After the great fire, Alice wrote: “I did not feel the loss to be mine, but it is a great loss to the scientific world and an irreparable loss to California. My own destroyed work I do not lament, for it was a joy to me while I did it, and I can still have the same joy in starting it again… .”
photo: Wikimedia commons
7. Tu Youyou
Born 1930
Chinese-born Tu Youyou took the 2015 Nobel Prize in Physiology or Medicine, primarily for her work in researching and discovering artemisinin and dihydroartemisinin, two compounds used to treat malaria. Her work has saved millions of lives. More than 240,000 other compounds had been previously studied as a treatment for malaria by scientists all over the world for years, but in 1960 Tu began analyzing plants from Chinese medicine. Tu and her team selected 2000 potential plants and eventually narrowed them down to just one. The compound comes from an artemisia (wormwood) plant and has been used in traditional Chinese medicine for centuries. Tu’s extensive knowledge of the vast pharmacopeia of traditional and Western medicine has made her one of the most important scientists in her field. She found what no one else could.

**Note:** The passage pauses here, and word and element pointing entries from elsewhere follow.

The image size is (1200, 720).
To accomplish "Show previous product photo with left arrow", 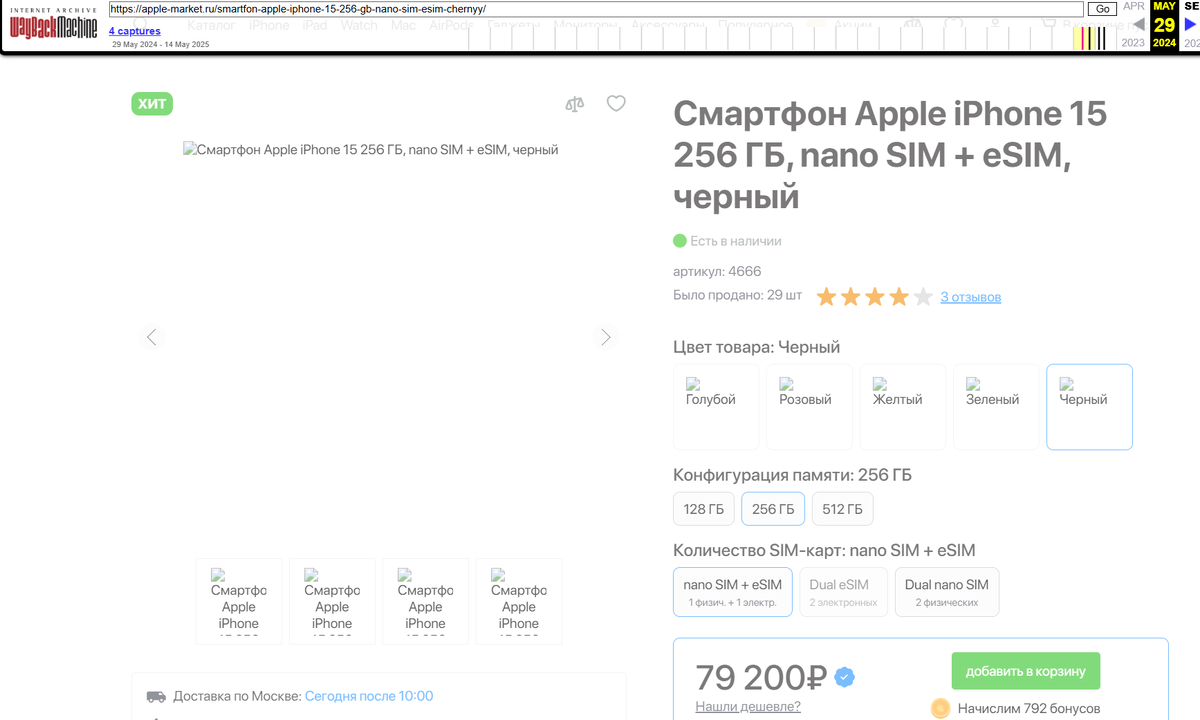I will click(151, 337).
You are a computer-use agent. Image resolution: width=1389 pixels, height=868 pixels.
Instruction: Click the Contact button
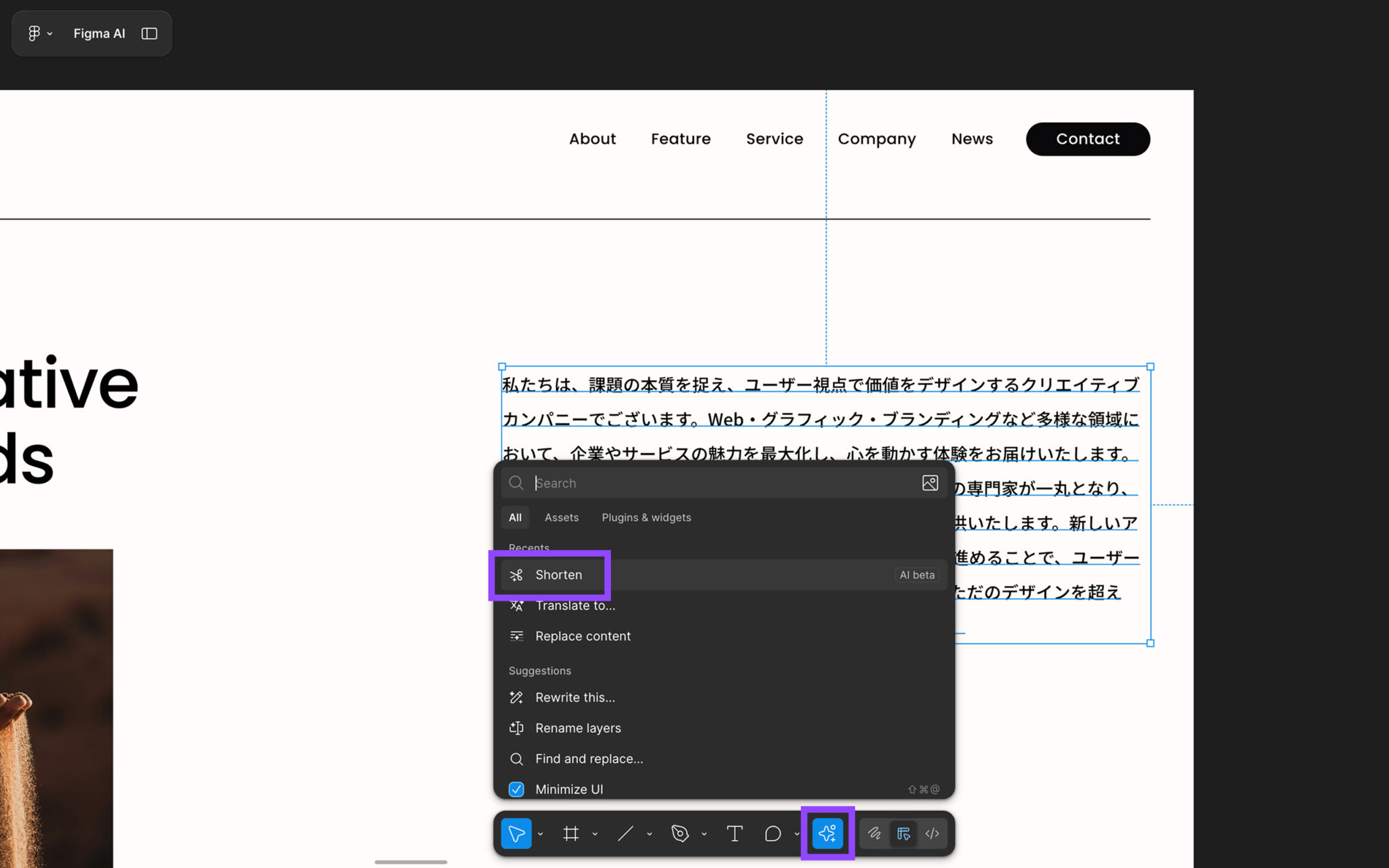click(1087, 138)
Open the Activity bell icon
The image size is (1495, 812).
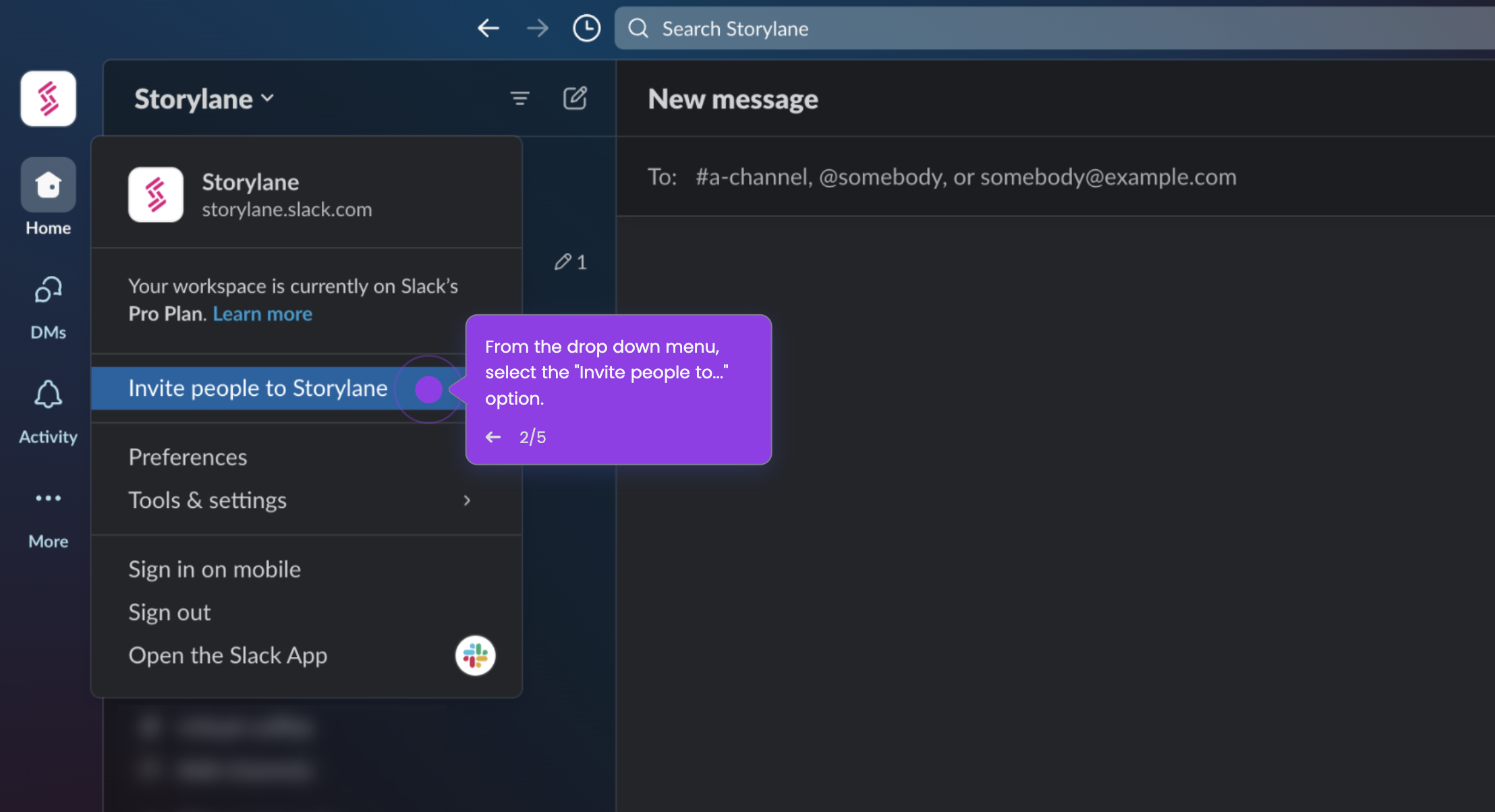pyautogui.click(x=48, y=411)
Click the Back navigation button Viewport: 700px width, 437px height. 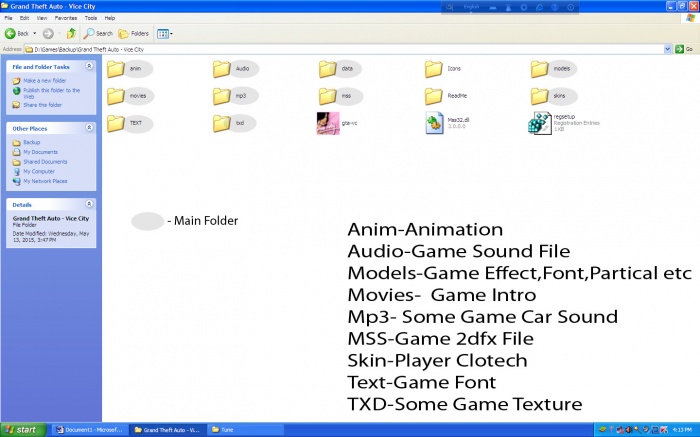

Interestingly her father named her Youyou after a sentence from the Chinese Book of Odes: “Deer bleat ‘youyou’ while they are eating wild Hao.” Hao is Artemesia!
Be Like Tu
Foster their love of experimenting with some at-home chemistry like this super basic vinegar and baking soda volcano, or get more complex (and messier) by making elephant toothpaste.
Tu says: “As a scientific worker we need innovation spirit to find new things.”